__ЦЕЛЬ УПРАЖНЕНИЯ__
Обновите часть отрывка о Жаке Риветте: начните с места, где стоит «Б. Ю.: Еще Мелвиль», и остановитесь после «в своих вкусах.». В этом фрагменте замените «голливудскому» на «американскому», а всё остальное перепишите без изменений.
=== ВЫБРАННЫЙ ОТРЫВОК ===
Мы при этом продолжаем наш разговор. И говорим о Жаке Риветте теперь. Настоящий Орфей большого фестивального и любого другого кино. Любимый, как мы слышали, режиссер Бориса Нелепо. Борь, расскажи об Орфее, о Риветте. Слышите, как близки звучания этих имен? Расскажи о нашем плане показа, это невероятно интересное приключение, которое Электротеатр вместе с Борисом готовит на весну.

Б. Н.: Дело в том, что у Риветта есть фильм «Out 1», такое странное название, оно никак не расшифровывается. Он сам пояснял, что он просто не мог придумать название. Тогда это было модное слово «аут ин аут»… просто он его поставил, оно ничего не значит. Поэтому всегда странно себя чувствуешь, когда произносишь его, но тем не менее. Мне кажется, это название очень важное. Принято говорить, что Жак Риветт один из лидеров французской новой волны, один из тех паттернов или штампов, от которых хочется уйти, потому что я на самом деле вообще не думаю и не верю, что есть новая волна как некое эстетическое движение, на мой взгляд новая волна – это просто момент во времени, когда в конце 1950-х – начале 1960-х эти люди, которые по совместительству оказались друзьями, кинокритиками – Годар, Трюффо, Шаброль, Риветт, Ромер сняли свои первые фильмы, хоть Ромер старше на поколение. Но если мы посмотрим, уже после середины 1960-х…

Б. Ю.: Еще Мелвиль из всех объединял, любовь к Мелвилю.

Б. Н.: Да, конечно. Но и любовь к голливудскому кино, к Хичкоку в частности…

Б. Ю.: То есть они были очень свободны в своих вкусах.
=== СТРОКИ ДАННЫХ ===
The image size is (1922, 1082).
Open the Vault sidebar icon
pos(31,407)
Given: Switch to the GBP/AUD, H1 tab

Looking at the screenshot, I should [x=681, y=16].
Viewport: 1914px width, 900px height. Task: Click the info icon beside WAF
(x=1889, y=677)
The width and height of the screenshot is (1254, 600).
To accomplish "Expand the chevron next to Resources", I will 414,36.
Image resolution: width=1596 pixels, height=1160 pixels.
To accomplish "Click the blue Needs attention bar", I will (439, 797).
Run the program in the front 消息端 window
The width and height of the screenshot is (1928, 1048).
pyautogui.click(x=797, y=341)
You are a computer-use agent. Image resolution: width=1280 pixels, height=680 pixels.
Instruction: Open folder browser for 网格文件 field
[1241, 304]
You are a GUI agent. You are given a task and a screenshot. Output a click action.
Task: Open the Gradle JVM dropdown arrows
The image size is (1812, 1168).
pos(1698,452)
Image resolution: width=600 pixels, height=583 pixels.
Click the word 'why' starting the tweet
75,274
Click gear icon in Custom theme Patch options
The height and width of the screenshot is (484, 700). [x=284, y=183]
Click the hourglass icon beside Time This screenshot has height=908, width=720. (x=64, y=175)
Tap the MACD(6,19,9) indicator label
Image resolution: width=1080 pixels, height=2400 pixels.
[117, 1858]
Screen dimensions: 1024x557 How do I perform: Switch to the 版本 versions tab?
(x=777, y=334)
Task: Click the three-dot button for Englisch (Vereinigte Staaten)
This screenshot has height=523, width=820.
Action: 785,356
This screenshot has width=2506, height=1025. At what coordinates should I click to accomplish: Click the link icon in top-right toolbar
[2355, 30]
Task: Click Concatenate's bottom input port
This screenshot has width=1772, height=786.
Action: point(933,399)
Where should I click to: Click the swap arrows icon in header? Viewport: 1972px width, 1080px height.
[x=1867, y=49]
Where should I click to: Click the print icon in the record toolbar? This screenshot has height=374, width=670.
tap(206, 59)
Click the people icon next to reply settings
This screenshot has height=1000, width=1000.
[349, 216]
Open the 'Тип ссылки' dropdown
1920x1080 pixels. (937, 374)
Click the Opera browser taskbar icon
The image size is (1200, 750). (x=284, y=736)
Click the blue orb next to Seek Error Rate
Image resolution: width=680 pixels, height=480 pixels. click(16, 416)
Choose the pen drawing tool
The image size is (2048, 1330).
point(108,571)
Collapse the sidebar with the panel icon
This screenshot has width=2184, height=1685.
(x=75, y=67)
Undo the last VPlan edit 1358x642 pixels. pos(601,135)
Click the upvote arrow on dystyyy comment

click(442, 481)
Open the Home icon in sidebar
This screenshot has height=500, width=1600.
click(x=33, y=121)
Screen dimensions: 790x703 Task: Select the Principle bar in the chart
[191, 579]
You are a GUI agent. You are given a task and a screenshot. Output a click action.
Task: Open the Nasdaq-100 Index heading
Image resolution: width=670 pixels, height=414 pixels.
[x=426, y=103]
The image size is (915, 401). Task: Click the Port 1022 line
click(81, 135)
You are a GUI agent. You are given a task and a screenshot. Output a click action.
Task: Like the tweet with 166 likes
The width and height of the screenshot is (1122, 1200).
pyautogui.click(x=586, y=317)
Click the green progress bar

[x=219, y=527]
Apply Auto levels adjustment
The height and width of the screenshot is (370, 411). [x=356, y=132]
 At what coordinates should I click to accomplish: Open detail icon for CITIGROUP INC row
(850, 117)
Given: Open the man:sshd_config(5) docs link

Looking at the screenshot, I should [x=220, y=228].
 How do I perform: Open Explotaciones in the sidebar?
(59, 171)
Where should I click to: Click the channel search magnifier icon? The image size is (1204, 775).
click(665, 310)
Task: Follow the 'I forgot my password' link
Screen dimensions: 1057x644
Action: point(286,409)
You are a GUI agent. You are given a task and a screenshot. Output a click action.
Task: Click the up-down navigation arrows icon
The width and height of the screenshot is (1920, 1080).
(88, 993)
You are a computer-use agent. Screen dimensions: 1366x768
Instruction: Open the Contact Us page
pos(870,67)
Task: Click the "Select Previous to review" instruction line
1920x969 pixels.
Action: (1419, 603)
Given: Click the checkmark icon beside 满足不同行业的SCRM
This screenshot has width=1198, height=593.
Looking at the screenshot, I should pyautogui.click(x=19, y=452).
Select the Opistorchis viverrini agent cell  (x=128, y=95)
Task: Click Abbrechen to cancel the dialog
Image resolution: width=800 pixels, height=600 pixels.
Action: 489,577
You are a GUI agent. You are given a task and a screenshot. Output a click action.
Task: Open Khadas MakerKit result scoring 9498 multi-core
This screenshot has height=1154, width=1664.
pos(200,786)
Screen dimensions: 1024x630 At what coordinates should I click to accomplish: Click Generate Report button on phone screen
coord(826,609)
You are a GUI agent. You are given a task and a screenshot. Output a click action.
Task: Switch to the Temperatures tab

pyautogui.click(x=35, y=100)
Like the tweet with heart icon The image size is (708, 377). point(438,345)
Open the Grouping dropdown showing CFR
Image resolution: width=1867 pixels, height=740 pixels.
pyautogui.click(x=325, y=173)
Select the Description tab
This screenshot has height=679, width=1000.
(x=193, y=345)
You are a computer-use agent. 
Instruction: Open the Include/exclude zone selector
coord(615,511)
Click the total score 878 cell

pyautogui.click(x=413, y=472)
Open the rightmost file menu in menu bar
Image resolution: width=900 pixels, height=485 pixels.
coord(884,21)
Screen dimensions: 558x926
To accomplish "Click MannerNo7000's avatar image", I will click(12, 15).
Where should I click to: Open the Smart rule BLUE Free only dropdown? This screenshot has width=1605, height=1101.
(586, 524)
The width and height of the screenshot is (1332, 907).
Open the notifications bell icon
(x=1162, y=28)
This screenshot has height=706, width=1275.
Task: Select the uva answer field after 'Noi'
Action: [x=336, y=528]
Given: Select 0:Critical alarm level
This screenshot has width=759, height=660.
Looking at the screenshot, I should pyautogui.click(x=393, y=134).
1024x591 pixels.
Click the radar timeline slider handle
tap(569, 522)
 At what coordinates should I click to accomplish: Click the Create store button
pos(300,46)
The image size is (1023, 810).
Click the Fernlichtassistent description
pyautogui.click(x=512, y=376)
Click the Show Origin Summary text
===
__ПОЛНЫЙ ОТВЕТ__
Б. Ю.: Еще Мелвиль из всех объединял, любовь к Мелвилю.

Б. Н.: Да, конечно. Но и любовь к американскому кино, к Хичкоку в частности…

Б. Ю.: То есть они были очень свободны в своих вкусах.